TASK OBJECTIVE -
Search the records for the string "Saudită". Copy each line where it occurs.

Records excerpted from a collection -
---+---

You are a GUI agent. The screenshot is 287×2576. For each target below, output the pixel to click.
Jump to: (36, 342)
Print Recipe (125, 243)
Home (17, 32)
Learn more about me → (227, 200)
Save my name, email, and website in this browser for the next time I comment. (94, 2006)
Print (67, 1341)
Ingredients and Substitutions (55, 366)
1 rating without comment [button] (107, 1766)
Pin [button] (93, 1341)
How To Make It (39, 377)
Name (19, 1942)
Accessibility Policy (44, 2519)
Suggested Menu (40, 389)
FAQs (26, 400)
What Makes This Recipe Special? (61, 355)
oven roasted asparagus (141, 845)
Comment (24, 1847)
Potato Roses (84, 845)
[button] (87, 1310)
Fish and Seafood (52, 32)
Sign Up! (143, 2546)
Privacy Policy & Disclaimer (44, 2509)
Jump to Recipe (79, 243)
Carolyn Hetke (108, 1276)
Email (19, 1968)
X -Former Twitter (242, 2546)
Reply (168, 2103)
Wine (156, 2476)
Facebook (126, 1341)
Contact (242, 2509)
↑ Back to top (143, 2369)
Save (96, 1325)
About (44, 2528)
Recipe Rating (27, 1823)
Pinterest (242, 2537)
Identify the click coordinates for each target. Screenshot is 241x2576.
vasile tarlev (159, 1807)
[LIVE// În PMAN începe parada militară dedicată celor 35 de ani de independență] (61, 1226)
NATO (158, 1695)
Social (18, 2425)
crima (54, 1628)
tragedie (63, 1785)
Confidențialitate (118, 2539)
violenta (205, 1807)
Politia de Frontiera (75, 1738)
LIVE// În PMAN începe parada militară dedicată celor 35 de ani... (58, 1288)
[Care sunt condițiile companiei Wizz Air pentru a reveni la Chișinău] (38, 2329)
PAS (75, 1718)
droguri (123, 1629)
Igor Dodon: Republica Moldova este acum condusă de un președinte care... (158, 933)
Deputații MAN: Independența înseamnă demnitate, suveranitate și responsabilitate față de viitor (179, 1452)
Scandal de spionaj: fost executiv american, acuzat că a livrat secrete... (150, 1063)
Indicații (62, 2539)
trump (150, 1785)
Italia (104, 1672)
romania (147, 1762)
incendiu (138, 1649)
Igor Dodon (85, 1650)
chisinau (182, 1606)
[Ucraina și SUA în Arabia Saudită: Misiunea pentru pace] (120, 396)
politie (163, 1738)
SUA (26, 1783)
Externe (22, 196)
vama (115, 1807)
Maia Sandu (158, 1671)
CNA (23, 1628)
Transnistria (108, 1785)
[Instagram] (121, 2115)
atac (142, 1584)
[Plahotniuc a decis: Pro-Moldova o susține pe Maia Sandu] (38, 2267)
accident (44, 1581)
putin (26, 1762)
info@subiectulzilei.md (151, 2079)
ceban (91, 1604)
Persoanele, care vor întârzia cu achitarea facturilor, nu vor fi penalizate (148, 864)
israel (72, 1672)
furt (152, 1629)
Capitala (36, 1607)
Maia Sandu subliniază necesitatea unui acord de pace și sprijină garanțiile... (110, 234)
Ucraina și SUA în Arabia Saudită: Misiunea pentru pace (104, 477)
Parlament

---+---

RESPONSE TO THE EXERCISE -
[Ucraina și SUA în Arabia Saudită: Misiunea pentru pace] (120, 396)
Ucraina și SUA în Arabia Saudită: Misiunea pentru pace (104, 477)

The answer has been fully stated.